Cette saison MotoGP est étrange à bien des égards. En effet, cela faisait longtemps qu’un pilote n’avait pas dominé de la sorte, mais, pour autant, nous avons rarement eu un tel nombre de performances et contre-performances inexplicables. A priori, ce n’est pas si grave, sauf que je pense que ce n’est pas idéal pour le sport.

 

Ce qu’il se passe

 

Il faut que je m’explique, car cela peut paraître un poil obscur sans contexte. Pour faire simple, je trouve qu’il n’y a jamais eu de telles fluctuations de niveau entre deux courses pour un même pilote. Ce phénomène, qui n’existait quasiment pas il y a dix ans, est désormais courant. Voyez-vous, depuis l’introduction de l’ECU unique en 2016, les cartes sont plus rebattues que jamais, et tous les engagés peuvent au moins prétendre à un top 5 dans la saison, même les moins bien classés. Depuis 2016, nous avons eu jusqu’à neuf vainqueurs différents sur l’année (2016 et 2020), mais pour autant, les favoris restaient les favoris.

 

MotoGP étrange

Di Giannantonio peut passer d’un des meilleurs de la planète (Mugello) en un pilote anecdotique (Brno) en trois courses. Photo : Michelin Motorsport

 

Cette fois, il devient quasiment impossible de pronostiquer la performance d’un pilote donné. Quelqu’un qui jouait le top 5 sur les deux dernières courses peut parfaitement terminer en 17e position lors de la suivante, sans aucune explication. Les exemples sont très nombreux, et il me semble important de vous les présenter.

Bien sûr, il y a Pecco Bagnaia. En difficulté avec sa moto depuis le début de l’année, il parvenait à rester régulier jusqu’au Grand Prix d’Allemagne, plus ou moins. Depuis, il est souvent à la ramasse, mais, pour une raison totalement inconnue – si bien qu’un grand mystère plane sur cette course –, il a dominé le GP du Japon de la tête et des épaules le samedi comme le dimanche. Puis, une semaine après, il était dernier.

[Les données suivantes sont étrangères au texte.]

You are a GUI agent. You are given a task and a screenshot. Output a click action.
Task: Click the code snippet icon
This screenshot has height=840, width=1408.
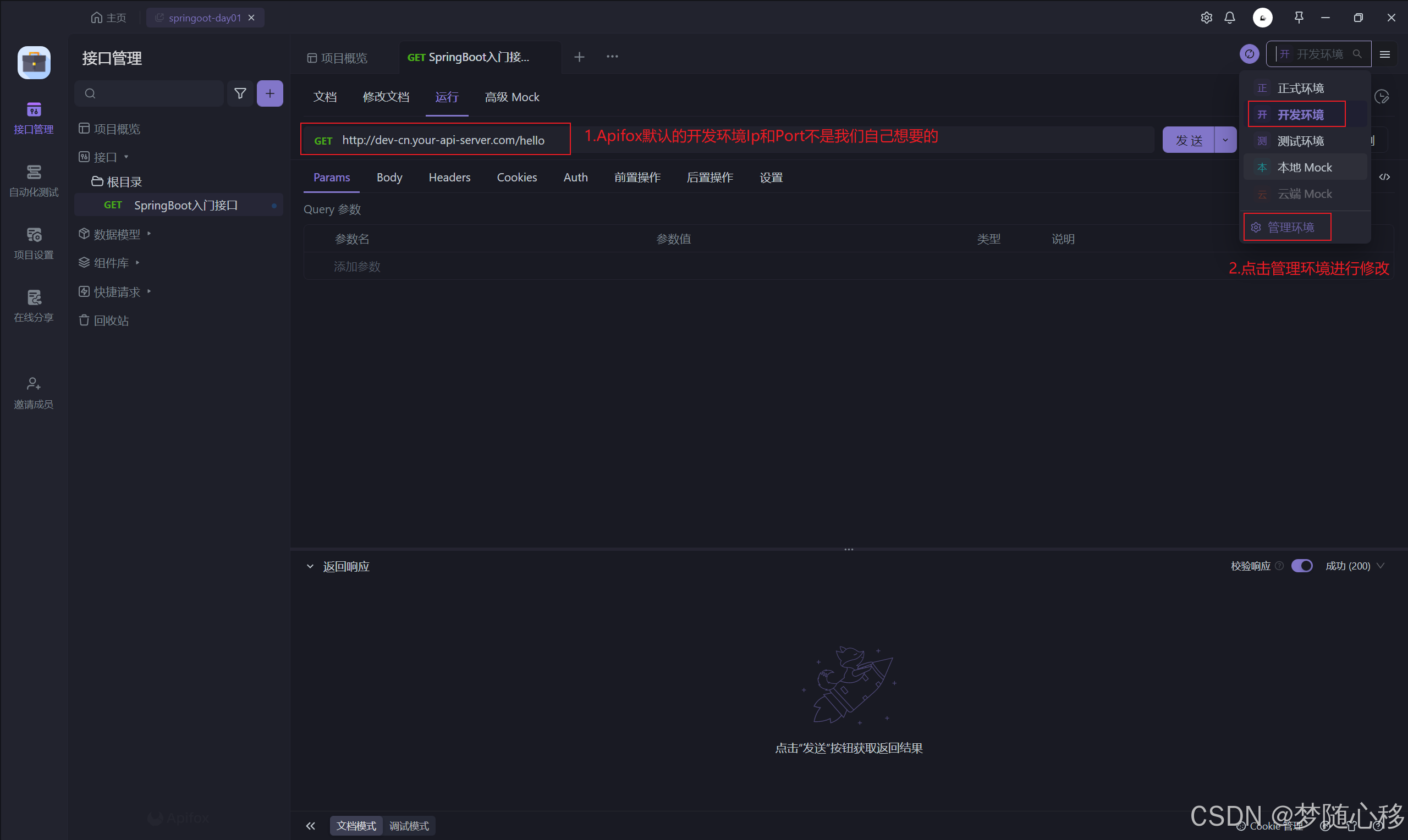pyautogui.click(x=1384, y=177)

C’est loin d’être le seul. Fabio Di Giannantonio, également sur GP25, jouait fréquemment les meilleures places, et a même terminé trois Sprints consécutifs dans le top 3. Mais, parfois, il est tout simplement inexistant, sans aucune réponse de sa part. Je pense à la Tchéquie (16e), ou au Japon (13e). D’ailleurs, à Motegi, le vendredi, il disait ne jamais avoir pris autant de plaisir sur la moto. Et puis, les autres jours, « Diggia » n’était nulle part.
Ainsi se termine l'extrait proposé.